However, that potential inconvenience does not warrant dispensing with a rule that encourages
communication and negotiation pointed to a resolution of the interim and ultimate disputes that the
parties bring to the court. Relaxing the rule that mandates contact and communication is
counterproductive, especially in such cases.
The Court cannot find that the magistrate judge’s order absolving the plaintiff from
compliance with Local Rule 7.1(a) amounts to clear error. However, the Court believes it is unwise
and it departs from this Court’s general practice. Consequently, the Court will overrule the
defendants’ objection, but urge the magistrate judge to reconsider her decision to relax the
application of LR 7.1(a)(2)(B) and Rule 37(a)(1). It is the Court’s preference that all parties be
required to adhere to both the letter and spirit of those rules.

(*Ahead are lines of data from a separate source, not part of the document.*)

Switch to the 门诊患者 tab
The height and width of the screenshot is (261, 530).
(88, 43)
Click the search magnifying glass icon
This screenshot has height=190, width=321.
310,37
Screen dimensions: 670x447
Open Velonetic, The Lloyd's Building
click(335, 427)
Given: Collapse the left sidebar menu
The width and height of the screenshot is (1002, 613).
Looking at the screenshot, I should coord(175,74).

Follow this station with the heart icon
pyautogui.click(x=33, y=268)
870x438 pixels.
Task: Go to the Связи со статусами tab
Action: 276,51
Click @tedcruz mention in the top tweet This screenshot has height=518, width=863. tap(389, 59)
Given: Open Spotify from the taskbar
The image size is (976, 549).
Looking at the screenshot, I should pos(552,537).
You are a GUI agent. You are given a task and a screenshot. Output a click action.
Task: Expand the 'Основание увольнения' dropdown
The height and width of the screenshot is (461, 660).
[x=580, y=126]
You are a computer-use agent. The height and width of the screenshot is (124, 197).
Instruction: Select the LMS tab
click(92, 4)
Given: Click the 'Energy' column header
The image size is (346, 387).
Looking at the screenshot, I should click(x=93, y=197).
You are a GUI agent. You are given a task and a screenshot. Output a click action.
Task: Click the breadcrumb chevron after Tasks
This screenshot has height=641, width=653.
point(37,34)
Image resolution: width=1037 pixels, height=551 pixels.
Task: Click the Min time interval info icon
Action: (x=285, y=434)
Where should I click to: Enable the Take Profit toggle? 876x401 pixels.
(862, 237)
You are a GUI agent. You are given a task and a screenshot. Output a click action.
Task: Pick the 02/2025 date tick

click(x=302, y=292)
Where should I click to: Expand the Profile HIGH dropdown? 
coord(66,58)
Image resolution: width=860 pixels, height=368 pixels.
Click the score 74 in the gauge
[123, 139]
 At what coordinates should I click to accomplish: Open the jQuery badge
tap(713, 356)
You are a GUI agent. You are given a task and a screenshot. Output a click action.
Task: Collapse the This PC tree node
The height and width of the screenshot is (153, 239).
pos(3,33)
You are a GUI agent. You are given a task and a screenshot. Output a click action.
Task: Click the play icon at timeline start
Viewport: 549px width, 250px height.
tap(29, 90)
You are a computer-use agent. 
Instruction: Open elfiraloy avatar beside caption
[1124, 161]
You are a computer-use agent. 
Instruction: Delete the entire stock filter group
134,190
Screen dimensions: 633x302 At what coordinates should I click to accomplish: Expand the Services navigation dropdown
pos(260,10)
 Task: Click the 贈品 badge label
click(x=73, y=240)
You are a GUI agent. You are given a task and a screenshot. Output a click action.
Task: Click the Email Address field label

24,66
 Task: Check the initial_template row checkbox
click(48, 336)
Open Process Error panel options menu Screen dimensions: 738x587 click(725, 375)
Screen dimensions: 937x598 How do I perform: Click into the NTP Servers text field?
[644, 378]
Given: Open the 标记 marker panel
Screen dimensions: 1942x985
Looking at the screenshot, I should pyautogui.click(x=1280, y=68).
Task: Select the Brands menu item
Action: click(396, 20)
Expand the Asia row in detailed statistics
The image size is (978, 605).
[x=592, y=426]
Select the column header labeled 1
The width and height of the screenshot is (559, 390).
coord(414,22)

Accordingly, it is ORDERED that the defendants’ objections to Magistrate Judge Laurie
J. Michelson’s November 4, 2011 order regarding discovery are OVERRULED.
s/David M. Lawson
DAVID M. LAWSON
United States District Judge
Dated: November 28, 2011
PROOF OF SERVICE
The undersigned certifies that a copy of the foregoing order was served
upon each attorney or party of record herein by electronic means or first
class U.S. mail on November 28, 2011.